Das Gutachten soll neben dem Zeitraum von 1945 bis 2010 auch die Jahre bis 2019 einschließen. Wie der Münchner Generalvikar Christoph Klingan ankündigte, gehe es vor allem darum, mittels Akten aufzuzeigen, „dass eventuell Versäumnisse von einzelnen Verantwortlichen auf der Hand liegen“. Das könnte alle Verantwortungsträger in diesem Zeitraum treffen –„ohne Unterschied“.
Hintergrund für Keupps Äußerungen ist ein Bericht der „Süddeutschen Zeitung“, in dem der 2018 gestorbene Münchner Weihbischof Engelbert Siebler beschuldigt wird, Schüler des Internats St. Michael in Traunstein misshandelt zu haben (wir berichteten). Ein Ex-Schüler werfe ihm auch sexuellen Missbrauch vor. Siebler war von 1976 bis 1985 Direktor des Studienseminars. In dieser Zeit sollen die Taten geschehen sein.

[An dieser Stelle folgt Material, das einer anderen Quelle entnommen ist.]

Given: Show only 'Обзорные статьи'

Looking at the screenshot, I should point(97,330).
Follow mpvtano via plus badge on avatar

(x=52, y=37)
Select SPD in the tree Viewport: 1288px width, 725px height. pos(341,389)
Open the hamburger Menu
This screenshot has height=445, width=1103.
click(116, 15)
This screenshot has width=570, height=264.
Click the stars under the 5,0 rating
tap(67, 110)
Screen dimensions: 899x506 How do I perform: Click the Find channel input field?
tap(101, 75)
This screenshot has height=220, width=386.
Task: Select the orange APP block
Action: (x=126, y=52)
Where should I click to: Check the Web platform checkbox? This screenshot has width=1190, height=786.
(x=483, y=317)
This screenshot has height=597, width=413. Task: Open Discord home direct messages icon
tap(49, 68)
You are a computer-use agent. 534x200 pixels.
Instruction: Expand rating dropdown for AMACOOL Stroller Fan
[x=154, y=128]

Das erzbischöfliche Ordinariat in München hatte dazu erklärt, dass der Ex-Schüler sich 2016 beim Missbrauchsbeauftragten der Erzdiözese gemeldet habe. Er habe damals von Misshandlungen berichtet, nicht von Missbrauch. Auch habe er schließlich den Kontakt mit dem Erzbistum abgebrochen und sich jede weitere Kontaktaufnahme verbeten. Wegen Ungereimtheiten bei den Vorwürfen war der Weihbischof mit den Anschuldigungen nicht konfrontiert worden.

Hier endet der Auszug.